Quando fiz sinal de corpo pra moça que estava no banco do ônibus insinuando que eu queria me sentar na parte vaga da poltrona, ela tirou os fones do ouvido e perguntou se eu queria, de verdade, me sentar ali – é que tava um pouco molhado.
Eu disse:
- Está só molhado o lugar?
- Sim.
- Então, vou me sentar – e entrei entre suas pernas e o encosto da poltrona da frente e me sentei, no molhado. Ela recolocou os fones de ouvido e abstraiu.
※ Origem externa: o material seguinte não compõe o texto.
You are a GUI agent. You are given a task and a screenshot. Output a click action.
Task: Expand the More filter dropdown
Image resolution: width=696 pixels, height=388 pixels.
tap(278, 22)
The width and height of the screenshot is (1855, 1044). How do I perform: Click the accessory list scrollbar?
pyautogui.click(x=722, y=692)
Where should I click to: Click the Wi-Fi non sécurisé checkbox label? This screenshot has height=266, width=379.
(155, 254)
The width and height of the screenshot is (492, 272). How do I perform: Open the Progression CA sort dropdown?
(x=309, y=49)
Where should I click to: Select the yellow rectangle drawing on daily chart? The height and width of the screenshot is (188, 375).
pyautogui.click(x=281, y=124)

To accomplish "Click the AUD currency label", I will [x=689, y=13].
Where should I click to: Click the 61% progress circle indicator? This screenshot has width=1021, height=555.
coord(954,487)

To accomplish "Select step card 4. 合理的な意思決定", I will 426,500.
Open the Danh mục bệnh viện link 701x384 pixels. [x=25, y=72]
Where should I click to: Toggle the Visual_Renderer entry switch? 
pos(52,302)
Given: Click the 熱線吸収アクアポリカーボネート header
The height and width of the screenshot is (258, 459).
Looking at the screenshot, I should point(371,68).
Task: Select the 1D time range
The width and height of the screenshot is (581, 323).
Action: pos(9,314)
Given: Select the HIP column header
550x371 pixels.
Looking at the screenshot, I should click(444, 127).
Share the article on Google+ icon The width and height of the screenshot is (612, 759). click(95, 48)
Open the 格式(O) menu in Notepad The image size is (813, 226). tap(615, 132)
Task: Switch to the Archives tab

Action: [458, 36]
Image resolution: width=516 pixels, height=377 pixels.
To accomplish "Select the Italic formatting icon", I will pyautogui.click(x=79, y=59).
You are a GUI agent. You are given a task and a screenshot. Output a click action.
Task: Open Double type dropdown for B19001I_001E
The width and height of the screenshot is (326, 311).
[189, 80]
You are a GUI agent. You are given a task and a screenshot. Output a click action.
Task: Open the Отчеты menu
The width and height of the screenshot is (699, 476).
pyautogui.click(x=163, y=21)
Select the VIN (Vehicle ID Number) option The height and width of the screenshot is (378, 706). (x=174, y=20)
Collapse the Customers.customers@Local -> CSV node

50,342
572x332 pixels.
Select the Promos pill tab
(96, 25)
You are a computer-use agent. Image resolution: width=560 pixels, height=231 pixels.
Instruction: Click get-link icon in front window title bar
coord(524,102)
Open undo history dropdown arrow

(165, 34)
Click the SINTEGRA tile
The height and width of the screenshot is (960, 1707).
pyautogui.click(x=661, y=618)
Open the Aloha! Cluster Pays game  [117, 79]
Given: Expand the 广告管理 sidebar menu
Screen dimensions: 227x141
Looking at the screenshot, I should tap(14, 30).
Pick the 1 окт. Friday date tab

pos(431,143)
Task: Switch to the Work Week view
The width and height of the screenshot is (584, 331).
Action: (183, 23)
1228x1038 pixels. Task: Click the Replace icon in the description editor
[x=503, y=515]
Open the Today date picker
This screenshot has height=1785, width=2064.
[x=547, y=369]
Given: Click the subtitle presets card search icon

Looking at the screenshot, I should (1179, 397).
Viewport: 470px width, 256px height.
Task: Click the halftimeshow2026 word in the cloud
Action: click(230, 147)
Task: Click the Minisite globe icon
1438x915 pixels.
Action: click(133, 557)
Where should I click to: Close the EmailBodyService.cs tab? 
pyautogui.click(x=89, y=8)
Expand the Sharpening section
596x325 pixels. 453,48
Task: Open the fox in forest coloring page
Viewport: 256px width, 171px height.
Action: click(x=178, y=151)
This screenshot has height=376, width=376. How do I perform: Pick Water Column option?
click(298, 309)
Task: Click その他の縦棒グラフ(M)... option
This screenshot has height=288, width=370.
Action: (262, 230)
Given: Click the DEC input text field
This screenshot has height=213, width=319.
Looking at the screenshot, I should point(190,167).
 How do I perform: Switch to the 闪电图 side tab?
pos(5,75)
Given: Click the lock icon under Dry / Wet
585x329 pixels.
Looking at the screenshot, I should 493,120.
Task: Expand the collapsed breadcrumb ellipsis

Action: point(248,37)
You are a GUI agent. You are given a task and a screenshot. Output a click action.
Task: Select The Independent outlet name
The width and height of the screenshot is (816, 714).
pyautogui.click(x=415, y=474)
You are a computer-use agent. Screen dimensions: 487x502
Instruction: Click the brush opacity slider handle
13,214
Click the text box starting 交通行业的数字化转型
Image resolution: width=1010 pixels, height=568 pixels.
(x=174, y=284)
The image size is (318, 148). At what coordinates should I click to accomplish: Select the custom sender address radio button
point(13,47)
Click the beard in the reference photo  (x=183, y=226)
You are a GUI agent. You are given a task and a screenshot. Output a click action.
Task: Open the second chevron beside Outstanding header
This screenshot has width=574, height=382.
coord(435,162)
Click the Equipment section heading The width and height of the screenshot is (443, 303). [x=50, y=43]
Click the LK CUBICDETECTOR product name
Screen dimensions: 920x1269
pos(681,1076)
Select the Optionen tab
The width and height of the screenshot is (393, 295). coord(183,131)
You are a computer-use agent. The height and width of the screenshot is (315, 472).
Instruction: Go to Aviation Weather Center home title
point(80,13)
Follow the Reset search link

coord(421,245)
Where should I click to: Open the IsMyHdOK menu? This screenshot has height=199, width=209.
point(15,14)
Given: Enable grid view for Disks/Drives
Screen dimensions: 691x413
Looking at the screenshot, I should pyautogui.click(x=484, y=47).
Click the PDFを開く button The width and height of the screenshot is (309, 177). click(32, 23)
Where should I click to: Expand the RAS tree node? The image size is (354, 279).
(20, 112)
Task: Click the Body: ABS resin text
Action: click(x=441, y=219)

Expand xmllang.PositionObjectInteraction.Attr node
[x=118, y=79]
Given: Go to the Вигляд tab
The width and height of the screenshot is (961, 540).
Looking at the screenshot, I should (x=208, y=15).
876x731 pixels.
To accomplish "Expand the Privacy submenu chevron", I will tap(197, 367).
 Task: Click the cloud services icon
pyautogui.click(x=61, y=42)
De minha parte, comecei meus devaneios em ônibus, sonhando com as casas que eu via na beira das avenidas e onde seria gostoso morar. De meu lugar, via as casas pegando o sol da tarde, iluminadas no último e, aí, pensei que seria bom morar ali apenas no inverno. E me lembrei de um tipo de tortura sobre a qual ouvia falar, quando entrei na escola, em 1969: colocavam uma goteira de água gelada sobre a cabeça do prisioneiro. Me lembrei disso, porque só então vi que o ar condicionado do ônibus, defeituosamente, pingava no lugar que eu tava sentado, pingando agora suas gotas geladas na minha cabeça. E comecei a imaginar, como conseguiriam isso, quer dizer, o prisioneiro deveria estar amarrado, embaixo das gotas?
- Ta amarrado! – uma voz falou dentro de mim. E era a Xuxa na cozinha inventando alguma estória sobre seu último namorado, que todo mundo sabia que não existia. E, nisso, a moça se ajeitou ao meu lado, encostou-se toda em mim e reparei que ela era enorme e tinha cabelos enormes, duros, cheios, e olhei e vi que tinha uma outra moça em pé no corredor do ônibus com os mesmos cabelos duros, cheios, esticados, pintados, e que segurando nas alças de duas cabeças de poltronas à frente dela, relaxava o pescoço, rodando sua cabeça em torno do tronco, como se fosse uma minhoca cabeluda.
E um cara de voz máscula atendeu o celular na poltrona de trás e começou a negociar e eu achei que ele estivesse mentindo, porque acho que todos mentem no celular.
E a moça que ouvia rádio no seu celular a meu lado se levantou para saltar e um cara muito grande se sentou a meu lado e fiquei vergonhosamente reparando o tamanho de suas pernas ao lado das minhas e quando ele levantou pra sair sentou-se outra mulher enorme a meu lado e fiquei me sentindo muito pequeno outra vez... e eu, ali, sob a goteira.
Ta amarrado!
Fui!
2 comentários:
Saudade de andar de onibus.
Eu sempre gostei de andar de onibus em pe. E' que os motoristas em sua maioria dirigem feito loucos e eu gostava do impulso e da constante necessidade de lutar para nao cair.Mas eu era bem mais jovem.Agora creio que tambem sentaria no molhado...
Eu estava com o violão, aí, quis ficar sentado.